The speed camera - a tool of education in the right hands - a tool of oppression in the wrong hands.Forty… fifty… sixty… seventy… Oh, darn there is a 50 kilometre per hour speed limit road sign ahead! My right foot applies pressure down on the break pedal and the next 500 meters of straight downhill is spent quietly plotting against the retarded planner who decided that that particular speed limit was justified. Further up the road one comes across another example of road engineering genius as I do my best to ignore the brightly neon back-illuminated adverts that line the dark road, obscuring the precise location of the concrete wall beside it. Experience and a little bit of luck pulls me through yet again and off I head to another ridiculously slow speed limit.

It never ceases to amaze me just how poor the planning abilities of the road planners can be, nor does it comfort me to know unboisterously that I could do a lot better. On the other hand I have to acknowledge that they have long faced the unenviable task of attempting to cater for a highly disproportionate vehicle ownership density, again thanks to opportunistic mismanagement, which has done nothing to make their task any less complicated.

This is obviously a country where money not only talks but walks, where hypocrisy exists even upon the level of standard road safety. How can a governing party not hide its face in shame when its apparent solution to deteriorating road qualities is similarly deteriorating speed limits? How can such a government land heavily upon drivers unfortunate enough to be caught 5 kilometres an hour over the speed limit upon a stretch of road insultingly graded as safe up to 50 kilometres or less an hour? How can such a government apparently ignore the risks that back-illuminated signs can pose to on-coming drivers at night, drawing their attention off of the road, and then have the cheek to lecture us about the dangers of using a mobile phone while driving? How exactly is this not hypocrisy?
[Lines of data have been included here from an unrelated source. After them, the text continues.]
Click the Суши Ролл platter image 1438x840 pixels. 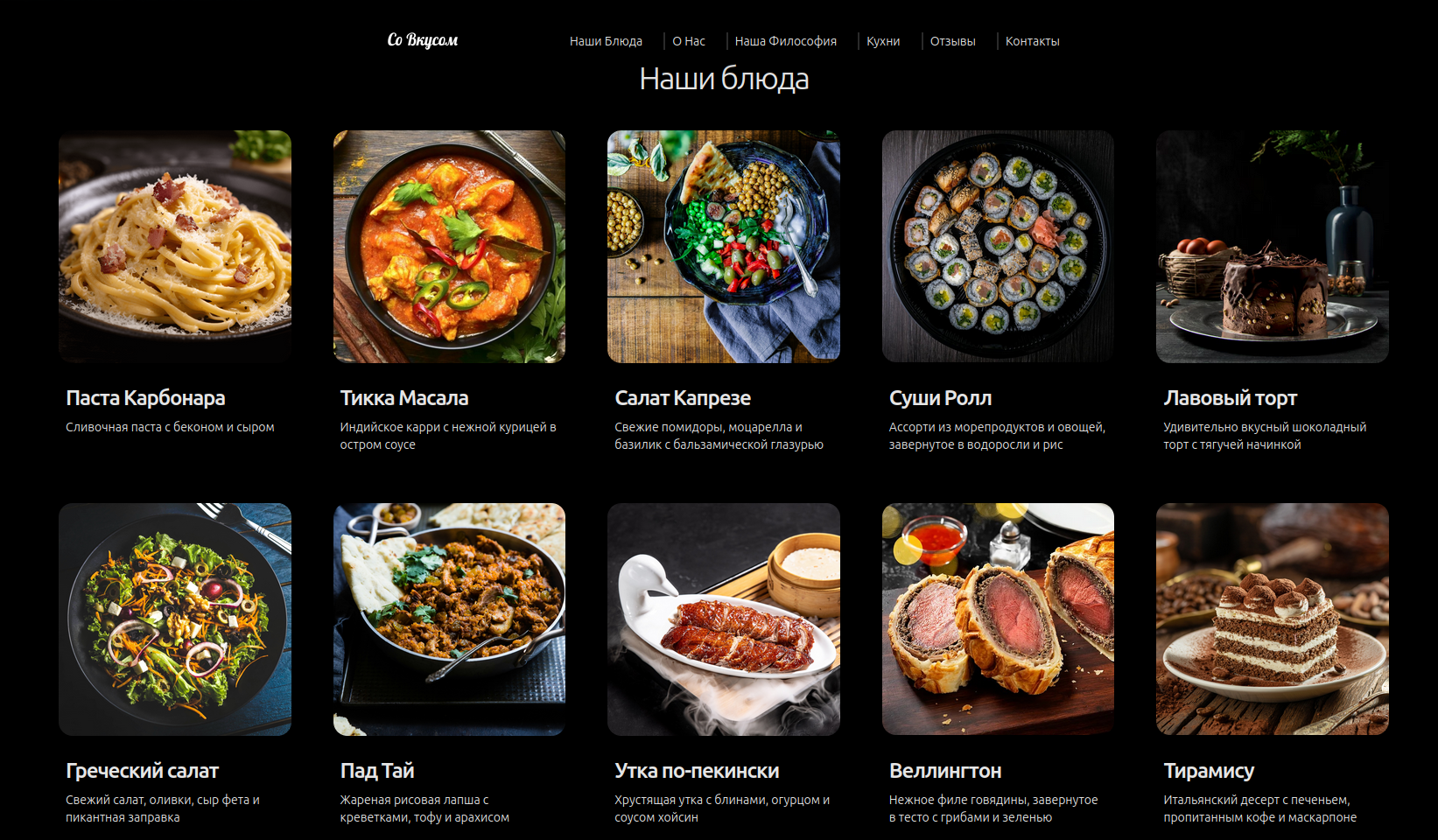(x=998, y=247)
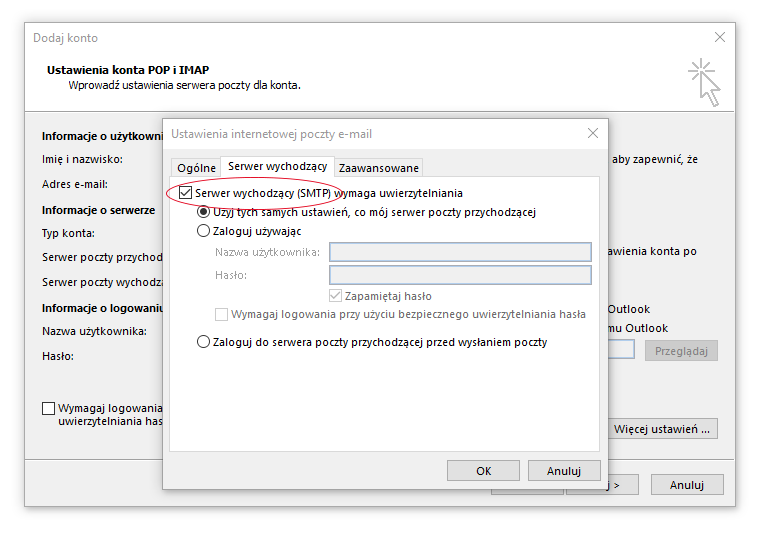Check Wymagaj logowania box in Dodaj konto window
Image resolution: width=771 pixels, height=540 pixels.
pos(49,408)
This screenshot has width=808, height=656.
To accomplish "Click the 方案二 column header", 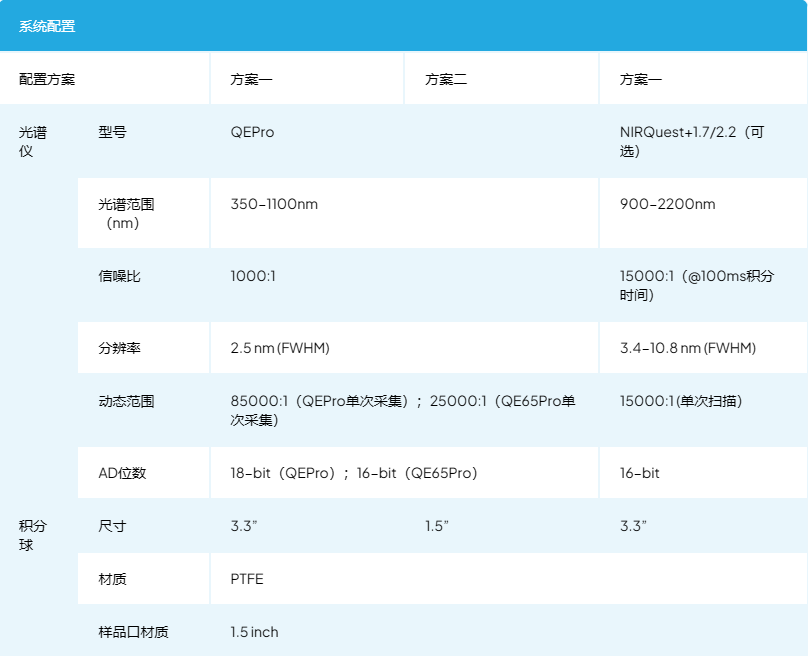I will pos(446,79).
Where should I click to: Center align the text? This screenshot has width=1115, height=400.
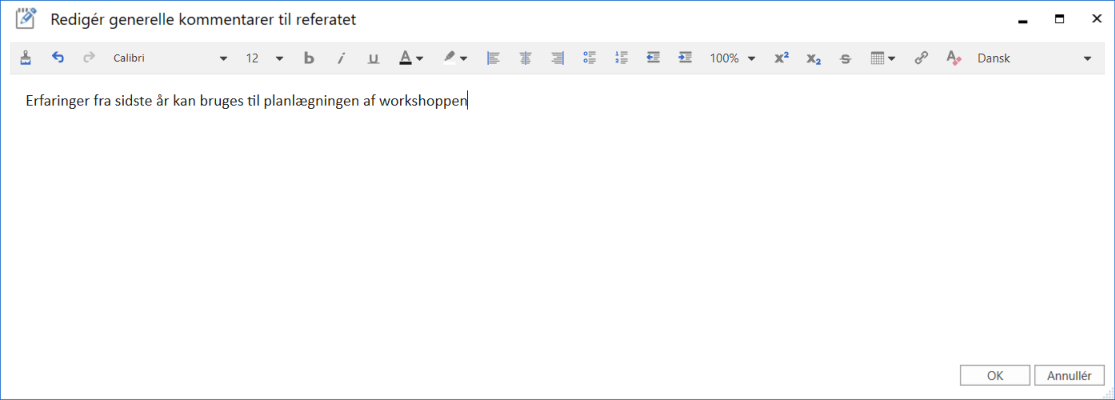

Oh and just to clarify, no I have not as of yet been caught “speeding”. I am a relatively mindful driver and one of the things that I am mindful about is fuel efficiency, not one of the best bed partners of true speed. I have, however, directed the mysterious powers of my admittedly feeble ill-will towards the speed cameras, willing the fuse to blow or for the device to otherwise malfunction. Thus-far results have only proven that my ill-will is indeed feeble, but I still try.

Perhaps if I were to hear that they were being coupled with more safety-orientated rather than profit-orientated speed limits, and perhaps if they were to ‘not’ be contracted via private firms, and perhaps if I were to learn that the monies generated were actually going towards improving the roads rather than private interests, then I might redirect my feeble powers of negativity towards another worthy adversary – perhaps the rust forming on my car’s bonnet or maybe some of the more poorly-designed speed bumps, more than able to rattle one’s suspension at under half the supposed speed limit.